Have in mind that our relationships will be sought according to the concept we have given to love, that’s why we conceptualize it and go after it based on a programmed memory which avoids our connection with it as a present reality.

According to studies marriages decreased and divorces increased, I’m certain that this is happening because those separation and loneliness processes help us to reconnect with our self-presence and allows us to be with oneself again, and if we look this kind of experiences is to understand that if we are alone, it’s because we need to appreciate the totality of who we are, thus we meet someone that feels complete with or without anyone.  

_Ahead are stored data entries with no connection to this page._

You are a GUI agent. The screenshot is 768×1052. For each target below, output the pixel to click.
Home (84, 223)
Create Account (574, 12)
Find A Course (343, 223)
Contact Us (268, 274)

I want you to know that if you are in a relationship that’s taking you to the most challenging places, beyond seeing that person as your enemy, observe what s/he came to teach you, because the discomfort you feel talks about the compatibility of those programs that are preventing both of you to connect with an emotional and couple stability, remember that in order to understand what you’re living it’s about looking the cause that took you to the place you’re today.

Take out of your mind that you need someone to be happy because that condition devalues you and makes you feel that your presence is unworthy because you believe you need the other to complete you; I can assure you that you are a wonderful company and anyone will be very lucky to be with you, but if you don’t see and believe this about yourself, then your true relationships will be those programs that’ll blind you for the rest of your life.